Total DISK READ: 0.00 B/s | Total DISK WRITE: 22.54 K/s TID PRIO USER< DISK READ DISK WRITE COMMAND 2256 be/4 daemon 0.00 B/s 0.00 B/s 0.00 % 0.00 % atd 55393 be/4 libvirt- 0.00 B/s 0.00 B/s 0.00 % 0.00 % kvm -name
Once you get iotop started you may want to run iozone, which will generate some traffic for your system. In my case, when we spin up instances in our OpenStack (/var/lib/nova/instances/) they tend to consume 500M. So I’m going to simulate this with iozone. I could also just tell my OpenStack Controller to spin up a bunch of these, but iozone is going to take down sone numbers, and I can watch all of this with iotop.

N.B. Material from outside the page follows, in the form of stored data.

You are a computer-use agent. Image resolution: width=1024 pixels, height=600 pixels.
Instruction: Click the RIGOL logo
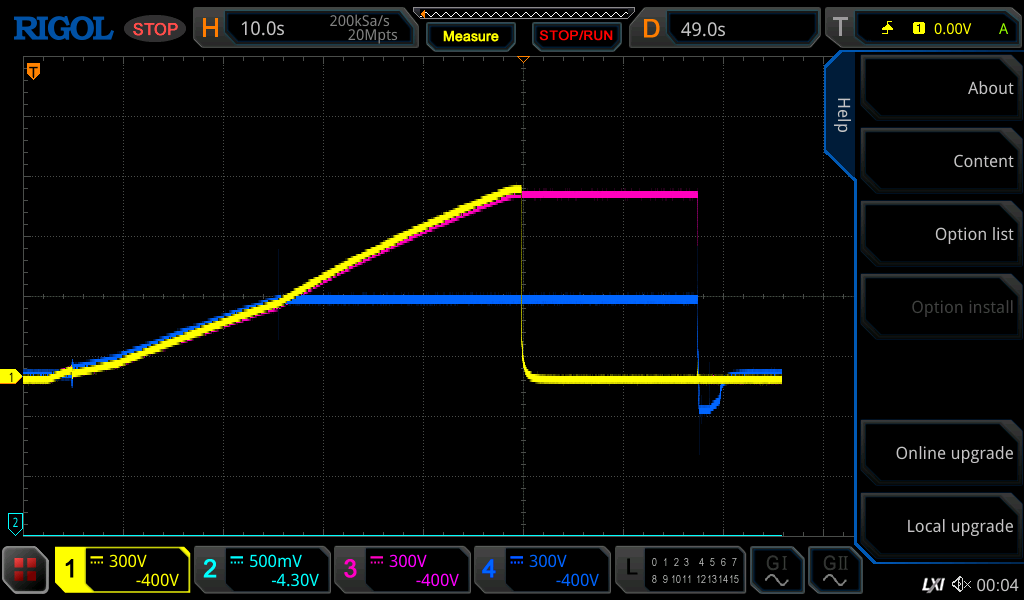pyautogui.click(x=62, y=28)
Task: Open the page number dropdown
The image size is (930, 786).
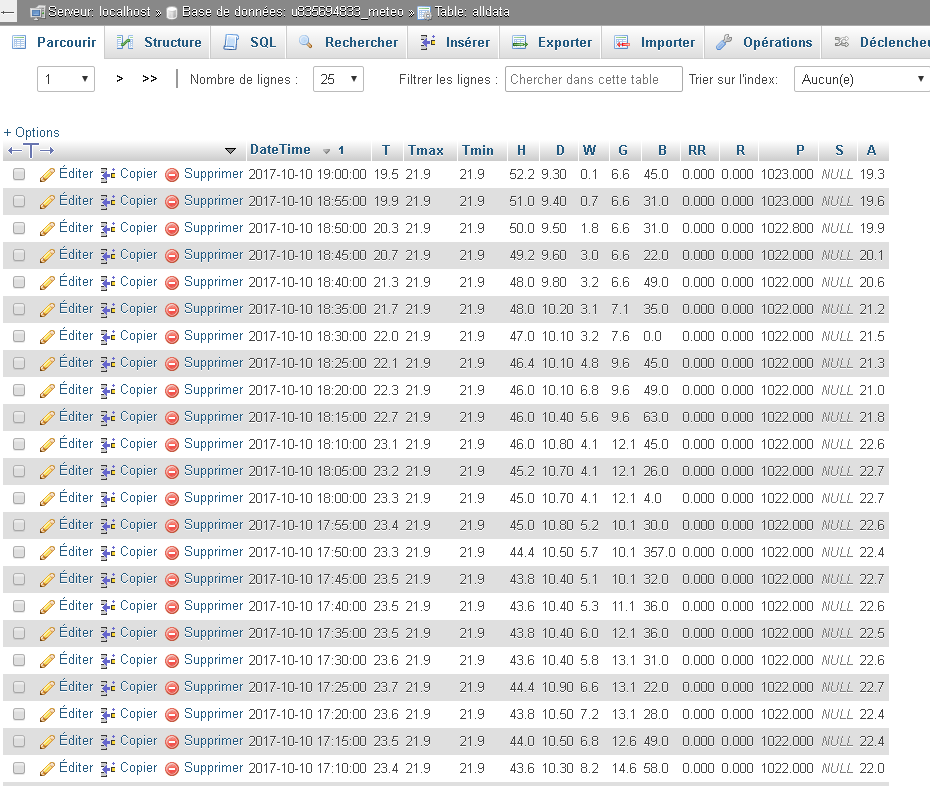Action: pos(66,79)
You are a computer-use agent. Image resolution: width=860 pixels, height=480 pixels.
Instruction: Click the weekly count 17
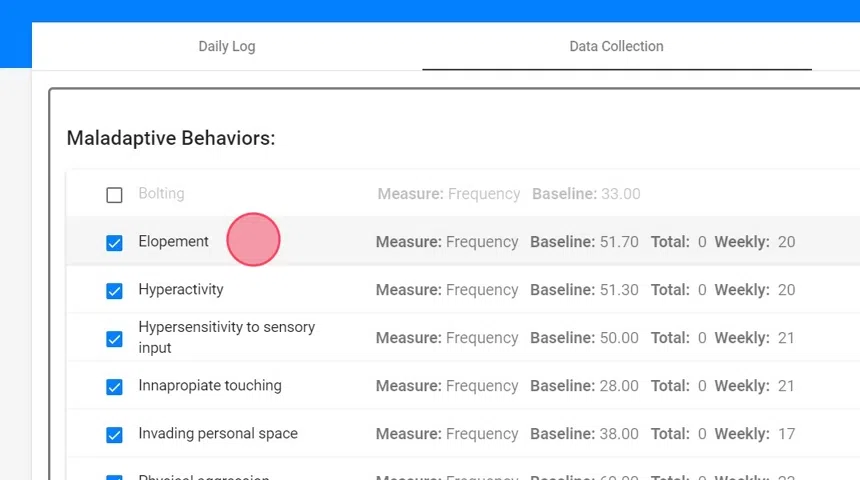pos(786,433)
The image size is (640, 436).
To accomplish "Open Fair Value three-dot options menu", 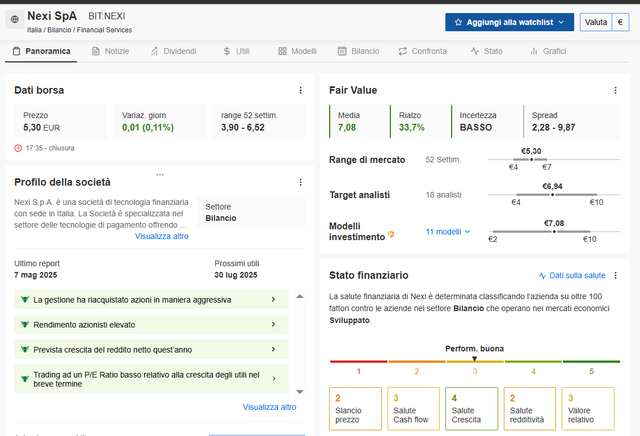I will tap(616, 90).
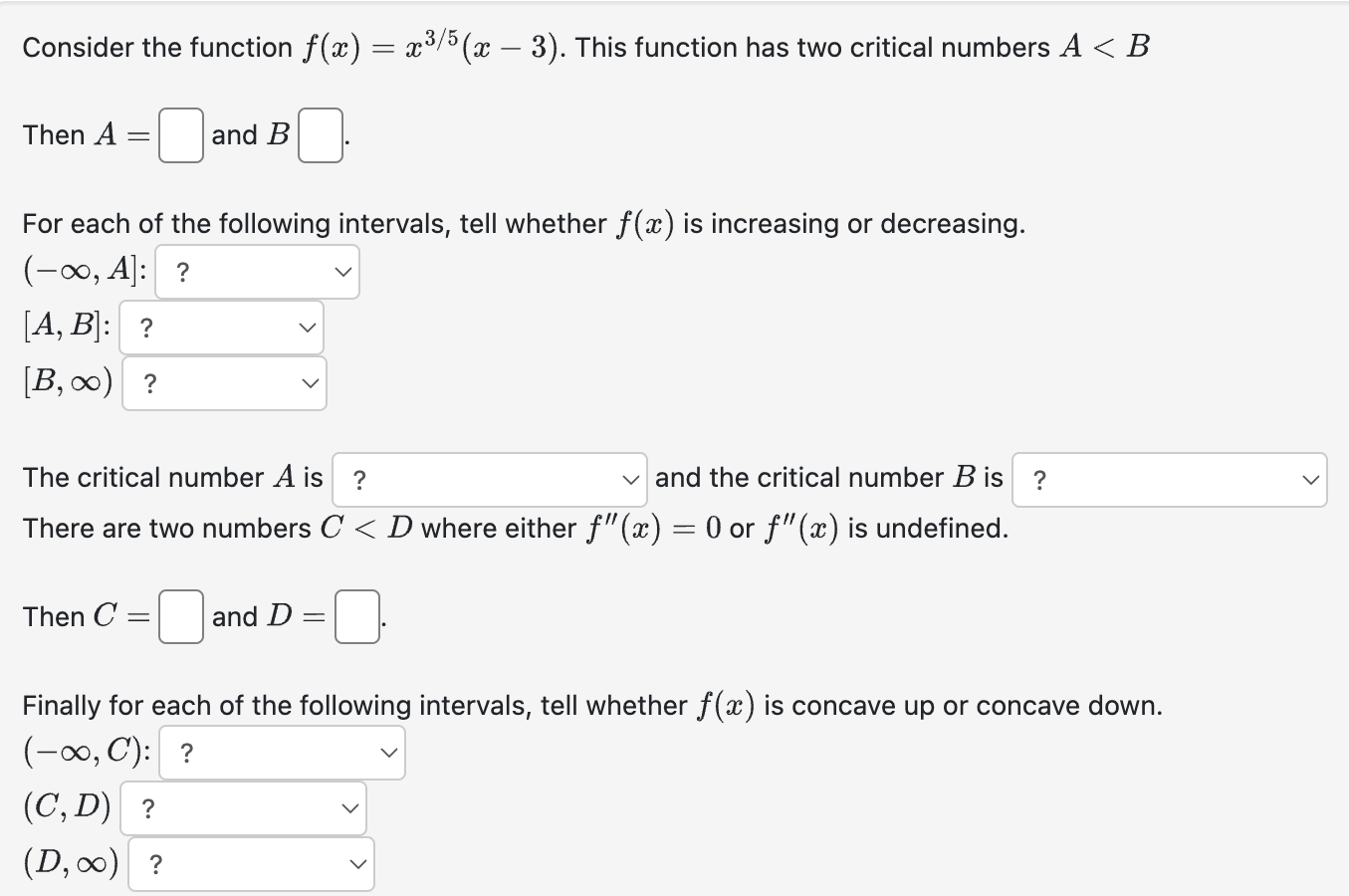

iozone -R -l 5 -u 5 -r 32k -s 500m -F /var/lib/nova/instances/iozone1 /var/lib/nova/instances/iozone2 /var/lib/nova/instances/iozone3 /var/lib/nova/instances/iozone4 /var/lib/nova/instances/iozone5 | tee -a /tmp/iozone_results.txt
- -s – Size of the files
- -F – Where the files will be written (temporary)
- -I – Minimum number of simultaneous processes
- -u Maximum number of simultaneous processes
- -R – Format it nicely for Excel, but also just for cutting and pasting.
- tee – send the output to a file, but let me see it too.
How do you fix any problems? Well, that’s not in the scope of this post, but I’d be happy to discuss any issues you have and even happier to hear from people who have some refined techniques. Let’s share and learn together.